For Dan Wells

9k=…and other readers of historical fiction, a list of some of my favorites, in alphabetical order.  Where I recommend the first book (marked with an asterisk), you should understand that I’m recommending the series.

(Dan may have read some of these himself, but I know he has not read them all.)

Luther Blissett, Q. A spy novel set in the Thirty Years War and the Reformation.

Bernard Cornwell, Sharpe’s Tiger* and The Last Kingdom*.  Redcoats and saxons, respectively.

Dorothy Dunnett, The Game of Kings* and Niccolo Rising*. Intrigue, trade, politics, and adventure, in the sixteenth and fifteenth centuries.

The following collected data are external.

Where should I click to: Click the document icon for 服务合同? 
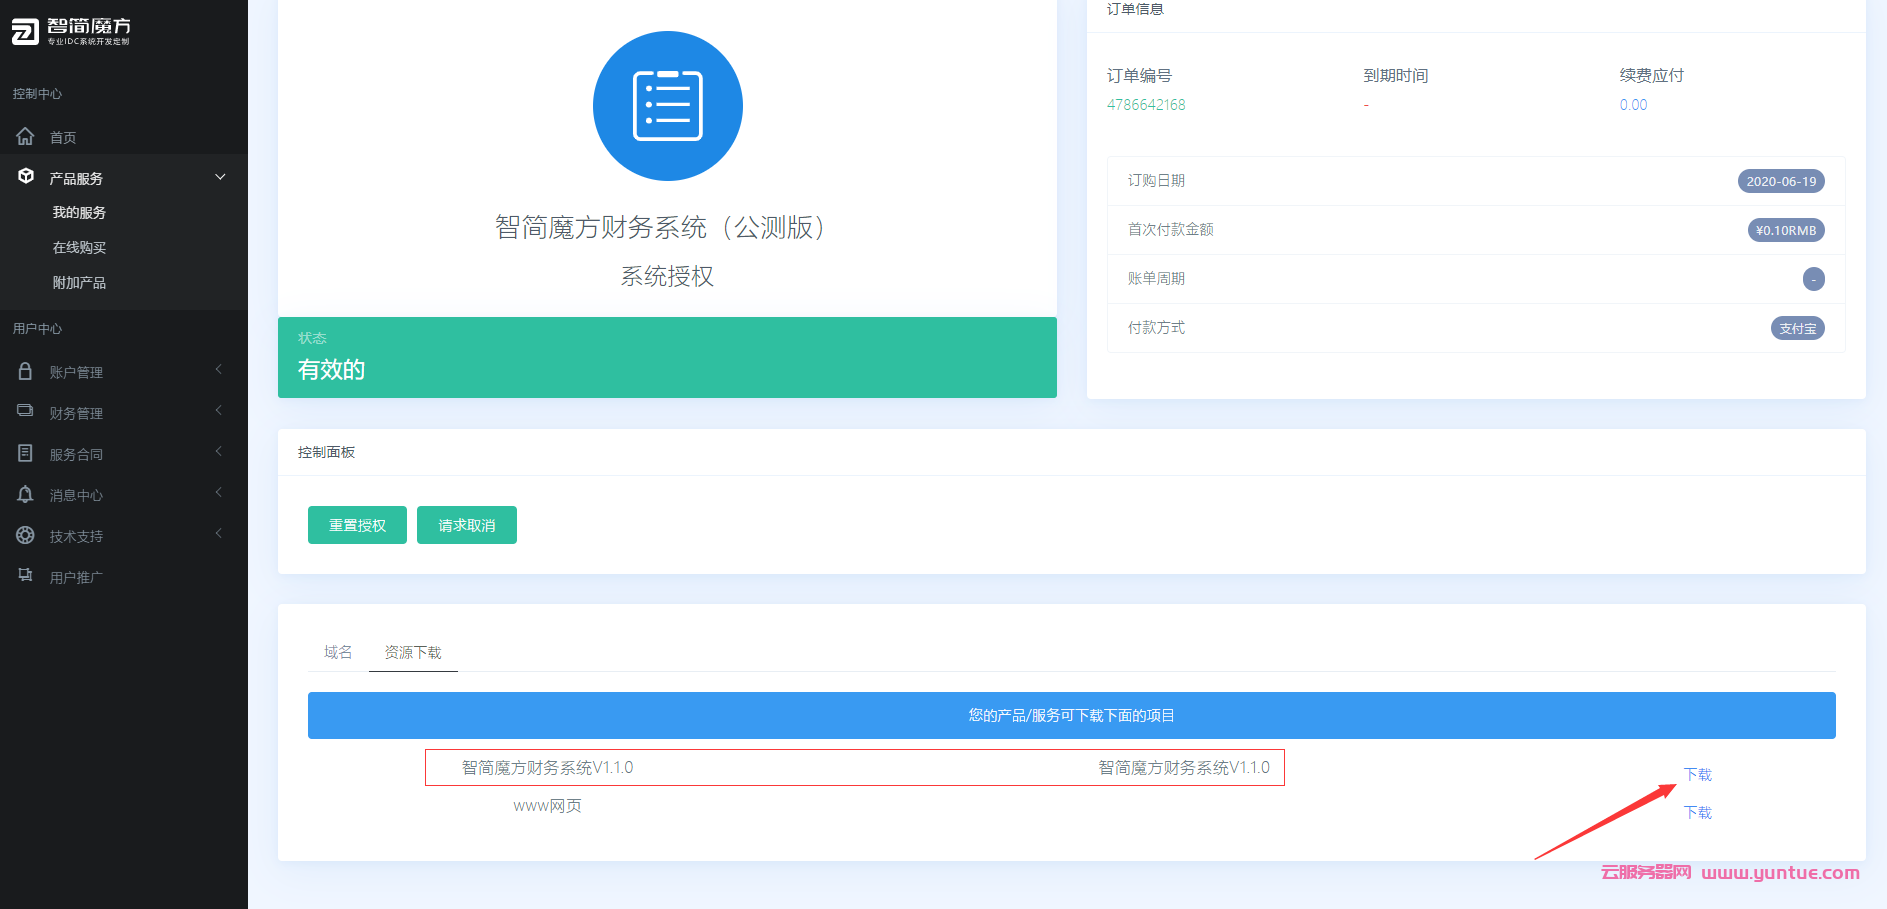26,453
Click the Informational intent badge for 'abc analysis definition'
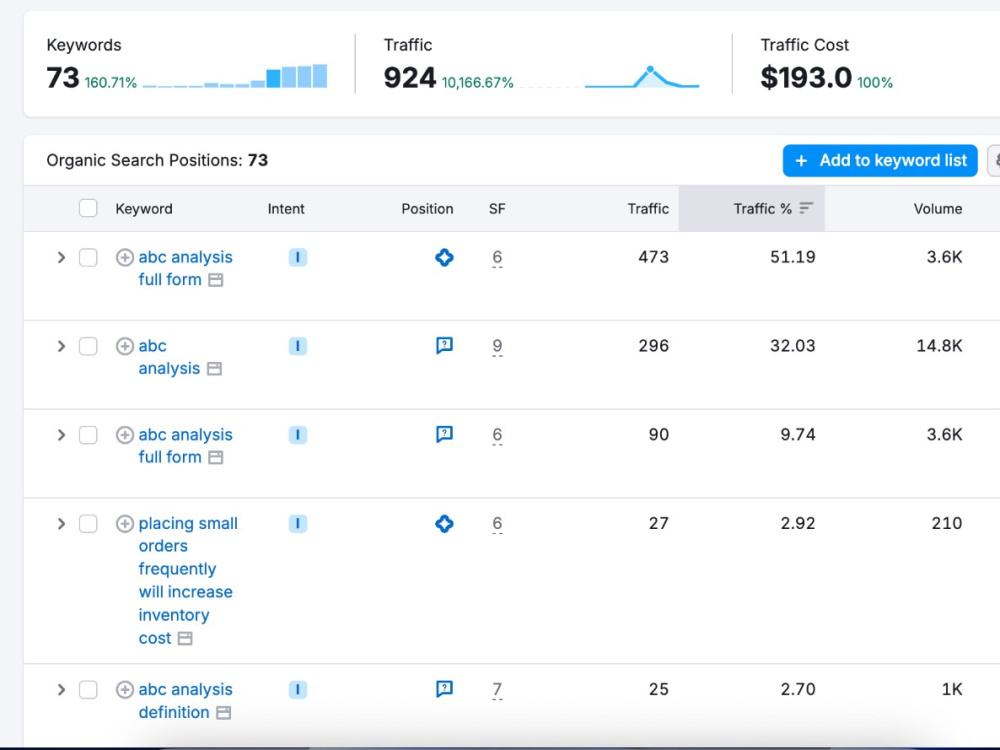Viewport: 1000px width, 750px height. click(298, 689)
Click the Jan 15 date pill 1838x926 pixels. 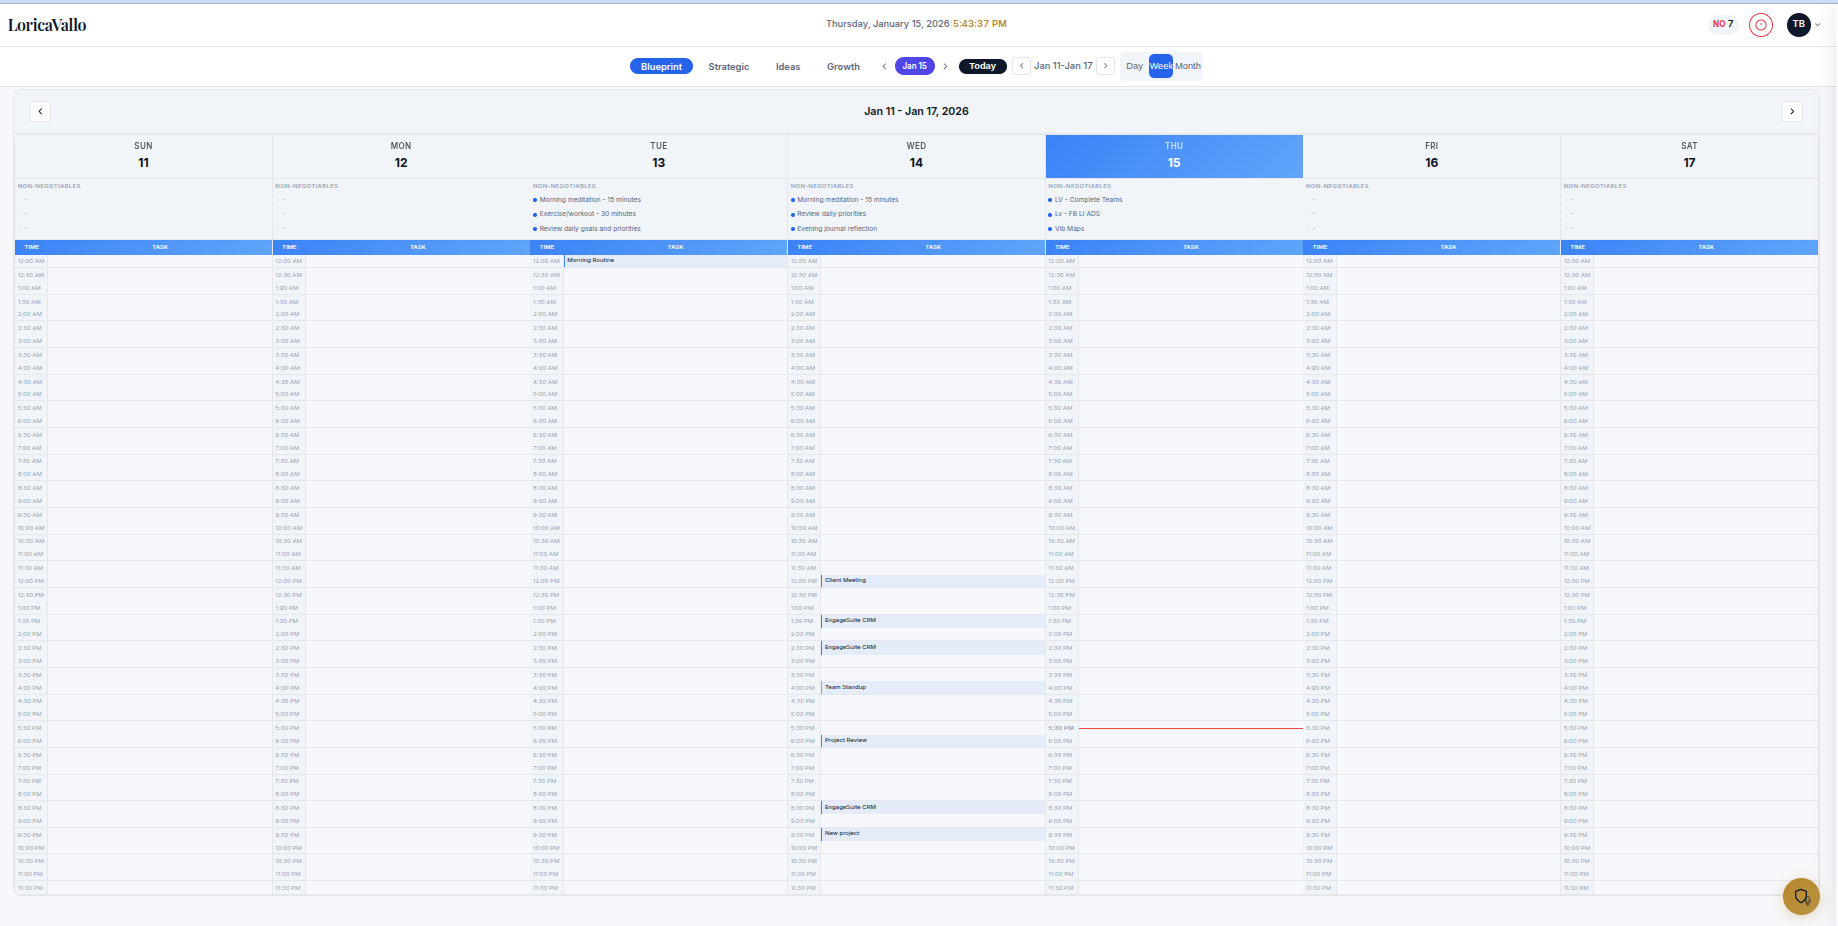[914, 66]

Umberto Eco, The Name of the Rose. If Sherlock Holmes was a medieval monk, confronting a series of murders modeled on the seven trumpets of the Apocalypse.

C.S. Forester, Mr. Midshipman Hornblower*. Napoleonic naval adventure whose protagonist was purportedly the model for James T. Kirk.

Patrick O’Brian, Master and Commander*.  Seriously, Dan, I’m astonished you haven’t read these books.  They’re the other side of the Jane Austin stories — the adventures of naval officers and spies in foreign lands — with Austinian wit and humanity.

Mary Renault, The King Must Die. Theseus.

Neal Stephenson, Quicksilver*. In the opening sequence, a messenger comes to the Massachusetts Bay Colony to bring back to Europe the one man who can resolve the bitter fight between Newton and Leibniz over who invented calculus. Then it gets even more awesome.